(Extrait source):
Ca ne surprendra pas les connaisseurs du cinéma de Margheriti, mais la réalisation est ultra-efficace et en donne vraiment pour son argent au spectateur. Comme souvent on retrouve son casting favori. Luciano Piggozi/Alan Collins et sa tête incroyable, mais surtout John Steiner, génial dans le rôle d’un officier à la froideur effrayante, peut-être fou (le jeu qu’il impose à l’un de ses hommes : courir voler un fruit sous les balles ennemies !). Steiner fut l’un des grands méchants du bis italien d’alors. Le héros, lui, est incarné par le tout aussi excellent David Warbeck, dans un registre différent. Amusant qu’on ait choisi deux Britanniques pour jouer des Américains ! Pour mémoire, Warbeck, inoubliable acteur de L’AU-DELA, faillit bien succéder à Roger Moore dans le rôle de 007. Il avait tout à fait le physique de l’emploi, tendance Sean Connery. Rassurons les sceptiques qui douteraient à tort des capacités d’un acteur de série B à reprendre le rôle de Bond : son interprètation de super-voleur dans LE TEMPLE DU DIEU SOLEIL, du même Margheriti, ne laisse aucun doute sur sa classe naturelle !

(Matériel fourni):

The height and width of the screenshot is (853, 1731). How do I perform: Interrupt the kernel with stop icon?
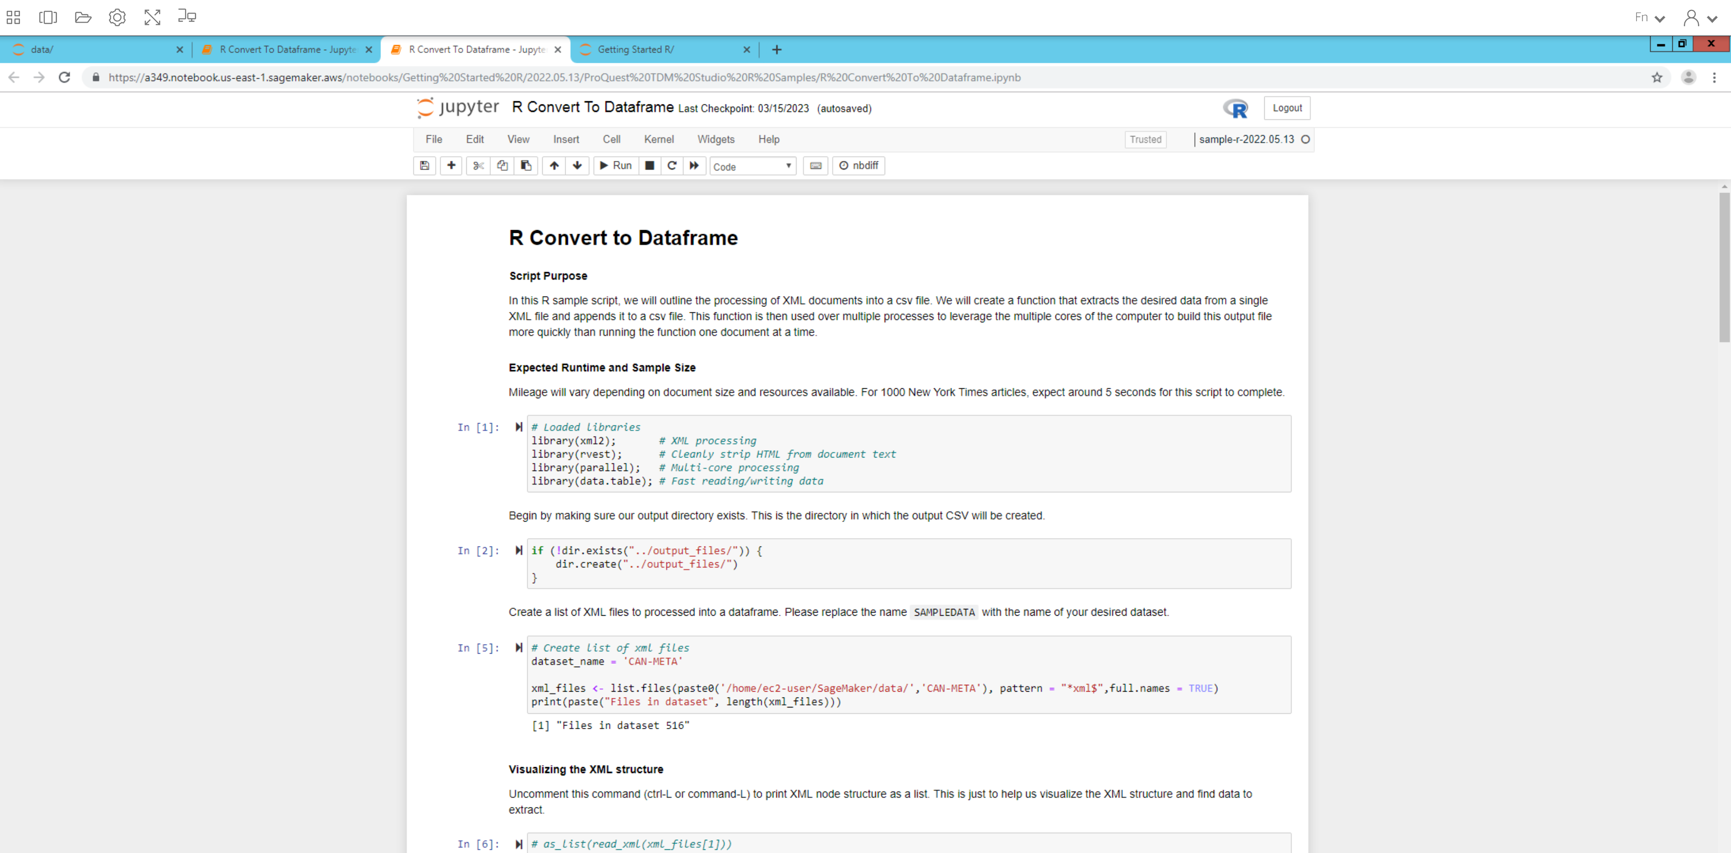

(Travail demandé):
Poursuivez la critique consacrée au film de Margheriti après sa dernière phrase. Le matériel fourni est indépendant de la critique consacrée au film de Margheriti.

(Réponse ci-dessous):
Les scènes fortes abondent, comme lorsqu’un soldat à la jambe arrachée se fait mitrailler sur un bateau à la dérive ou, au début, lorsque l’ami du héros descend un camarade avant de se tirer une balle dans la tête. La violence entraîne ici l’émotion. C’est forcément là qu’elle est la plus intéressante.
La fin réserve un joli de coup de théatre qui se rapporte à un flash-back précédent (prouvant s’il en était besoin que Dardano Sacchetti est un bon scénariste). Enfin, les toutes dernières images sont d’une réelle beauté tragique.
Pas de doute, la guerre est une garce.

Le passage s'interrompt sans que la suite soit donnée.